From Yosemite to Yellowstone to the Eastern Sierras and central Nevada, Ted and Donna Treleven explore the West in their Four Wheel Camper.

Boondocking the American West

As you’re reading this story, someone is boondocking in the middle of nowhere with their truck camper.  Far beyond the reaches of cell phone towers, they are enjoying the simple life surrounded by the splendors of nature.  Perhaps they’re gazing out the dinette window studying the weaving currents in the river a dozen feet away.  The steam from their fresh coffee fills the air.  It’s quiet and peaceful.

The feeling of camping off the beaten path, far away from humans, and up-close with nature, is incredible.  This is deep, life affirming, soul fulfilling stuff.  You can’t buy that feeling.  You can’t fake it.  It’s only available in real time, out in the wilderness.  Where the pavement ends is where this experience begins.  Where it takes you is something you have to discover for yourself.

Ted and Donna Treleven know exactly what we’re talking about, and they’re not alone.  Through their participation with the Wander the West forum, the Trelevens have connected with a diverse community of overland adventure seekers.  While there is some irony in a group of folks who like to camp far from other people, Wander the West is also a rare opportunity to share information among peers.

Speaking of peers, Ted and Donna share their truck camping story and lifestyle with us, and call our sights beyond the reaches of civilization, and to the possibilities of camping off-road and off-the-grid.


LEFT: Badwater Basin, lowest point in North America, Death Valley National Park, California MIDDLE: Inspiration point above Jenny Lake, Grand Teton National Park, Wyoming RIGHT: Yosemite valley in Yosemite National Park, California, Our Golden retriever’s name was Shelby

TCM: When did your camping lifestyle begin?

Ted: My family camped frequently all my life so I grew up camping and never stopped.

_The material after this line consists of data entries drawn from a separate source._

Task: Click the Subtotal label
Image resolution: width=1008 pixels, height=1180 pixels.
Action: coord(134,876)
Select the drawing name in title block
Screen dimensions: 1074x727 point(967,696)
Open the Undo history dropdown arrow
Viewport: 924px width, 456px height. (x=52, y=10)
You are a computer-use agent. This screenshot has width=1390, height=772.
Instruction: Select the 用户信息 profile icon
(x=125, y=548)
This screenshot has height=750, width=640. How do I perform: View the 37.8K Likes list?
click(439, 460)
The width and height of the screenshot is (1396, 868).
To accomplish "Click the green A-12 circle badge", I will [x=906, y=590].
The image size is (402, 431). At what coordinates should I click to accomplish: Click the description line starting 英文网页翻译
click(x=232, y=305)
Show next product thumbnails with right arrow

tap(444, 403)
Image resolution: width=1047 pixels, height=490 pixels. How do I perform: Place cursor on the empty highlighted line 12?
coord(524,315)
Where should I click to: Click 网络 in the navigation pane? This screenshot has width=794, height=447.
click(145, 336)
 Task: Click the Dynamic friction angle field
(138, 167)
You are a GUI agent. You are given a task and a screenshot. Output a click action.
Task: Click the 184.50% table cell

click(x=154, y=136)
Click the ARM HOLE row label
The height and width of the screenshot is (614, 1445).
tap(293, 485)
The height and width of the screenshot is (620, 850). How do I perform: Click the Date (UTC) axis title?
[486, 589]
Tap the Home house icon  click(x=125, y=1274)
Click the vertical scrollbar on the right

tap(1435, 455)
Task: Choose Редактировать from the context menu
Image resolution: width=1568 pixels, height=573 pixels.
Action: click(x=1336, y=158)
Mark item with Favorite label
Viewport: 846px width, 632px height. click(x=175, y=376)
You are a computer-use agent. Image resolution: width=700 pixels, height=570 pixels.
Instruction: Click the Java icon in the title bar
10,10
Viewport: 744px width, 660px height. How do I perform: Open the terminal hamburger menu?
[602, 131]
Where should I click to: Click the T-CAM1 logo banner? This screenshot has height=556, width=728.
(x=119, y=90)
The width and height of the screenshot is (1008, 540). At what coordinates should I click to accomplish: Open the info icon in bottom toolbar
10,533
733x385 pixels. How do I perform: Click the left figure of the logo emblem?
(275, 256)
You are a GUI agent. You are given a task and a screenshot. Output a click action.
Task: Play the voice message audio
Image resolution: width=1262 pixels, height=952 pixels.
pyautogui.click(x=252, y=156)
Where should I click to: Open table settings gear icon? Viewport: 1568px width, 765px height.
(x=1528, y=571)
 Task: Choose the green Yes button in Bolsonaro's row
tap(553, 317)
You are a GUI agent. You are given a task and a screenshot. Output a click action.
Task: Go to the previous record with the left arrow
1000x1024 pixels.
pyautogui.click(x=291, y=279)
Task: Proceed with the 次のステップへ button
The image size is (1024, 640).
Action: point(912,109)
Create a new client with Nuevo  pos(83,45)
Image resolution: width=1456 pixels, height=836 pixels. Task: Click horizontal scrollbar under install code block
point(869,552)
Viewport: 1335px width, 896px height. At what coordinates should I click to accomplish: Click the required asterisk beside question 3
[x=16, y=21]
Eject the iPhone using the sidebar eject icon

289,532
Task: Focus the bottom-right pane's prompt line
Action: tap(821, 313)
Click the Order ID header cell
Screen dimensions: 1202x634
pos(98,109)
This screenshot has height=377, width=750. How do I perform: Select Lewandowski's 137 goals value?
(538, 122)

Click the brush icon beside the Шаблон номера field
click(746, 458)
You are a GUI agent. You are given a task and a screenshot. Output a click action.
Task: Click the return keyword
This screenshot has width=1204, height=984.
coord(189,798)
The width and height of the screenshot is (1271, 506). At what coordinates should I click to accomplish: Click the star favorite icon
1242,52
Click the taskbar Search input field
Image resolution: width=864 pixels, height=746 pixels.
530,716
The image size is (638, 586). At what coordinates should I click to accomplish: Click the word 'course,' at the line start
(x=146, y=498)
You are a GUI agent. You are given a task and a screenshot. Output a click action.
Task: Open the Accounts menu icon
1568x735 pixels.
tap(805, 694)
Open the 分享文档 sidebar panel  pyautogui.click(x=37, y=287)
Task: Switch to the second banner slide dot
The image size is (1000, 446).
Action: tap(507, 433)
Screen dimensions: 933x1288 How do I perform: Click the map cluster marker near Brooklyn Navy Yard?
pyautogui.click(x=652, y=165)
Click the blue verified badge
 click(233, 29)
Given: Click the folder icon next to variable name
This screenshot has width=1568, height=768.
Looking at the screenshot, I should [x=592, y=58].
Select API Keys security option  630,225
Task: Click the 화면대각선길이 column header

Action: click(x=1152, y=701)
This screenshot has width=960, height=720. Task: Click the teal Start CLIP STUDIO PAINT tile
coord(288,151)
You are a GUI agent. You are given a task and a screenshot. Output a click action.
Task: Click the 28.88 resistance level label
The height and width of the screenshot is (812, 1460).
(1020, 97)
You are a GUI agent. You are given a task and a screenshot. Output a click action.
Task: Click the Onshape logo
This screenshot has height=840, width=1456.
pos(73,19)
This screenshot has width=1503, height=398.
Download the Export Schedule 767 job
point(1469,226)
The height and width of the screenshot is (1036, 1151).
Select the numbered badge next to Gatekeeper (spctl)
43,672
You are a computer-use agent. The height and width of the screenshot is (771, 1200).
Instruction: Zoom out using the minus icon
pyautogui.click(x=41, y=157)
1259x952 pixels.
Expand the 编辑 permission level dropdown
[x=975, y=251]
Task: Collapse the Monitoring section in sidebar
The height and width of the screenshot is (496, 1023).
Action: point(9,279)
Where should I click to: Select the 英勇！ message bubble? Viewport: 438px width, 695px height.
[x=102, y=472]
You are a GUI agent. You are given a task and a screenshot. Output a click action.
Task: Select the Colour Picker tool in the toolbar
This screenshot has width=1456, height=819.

My first car was a VW camper.

Donna: I also grew up camping in California and throughout the west.  Our family vehicle was a camper van.


Above: Father Crowley Point overlooking Panamint Springs, California, it is located on Highway 190 about forty miles east of Lone Pine, California

TCM: What eventually led you to a truck camper?

Donna: Like many truck campers, we evolved through several camping styles to where we are now.  Early in our relationship, we backpacked.  Then we had a couple of trucks with shells on them.  During those times we got pinned down by weather twice, once in Banff, Canada, and once in Baja, Mexico.  That is when we decided to move up to a truck camper.



Above: A remote camping area, Selby Campground, Carrizo Plains National Monument in Southern California

TCM: Why did you get a pop-up camper versus a hard sided camper?

Ted: We liked camping in remote areas and wanted to be able to keep doing that, so our research of campers led us to Four Wheel Campers.  We liked the light weight and low profile.  Though we are not hard core off-road travelers, we do get on some rough roads.  Four Wheel Camper’s ability to flex with the bouncing and jarring was a big advantage as well.

Donna: We are lucky that the Four Wheel Camper factory was nearby and we were able to check them out personally.  We bought our Four Wheel Camper Hawk in 2003.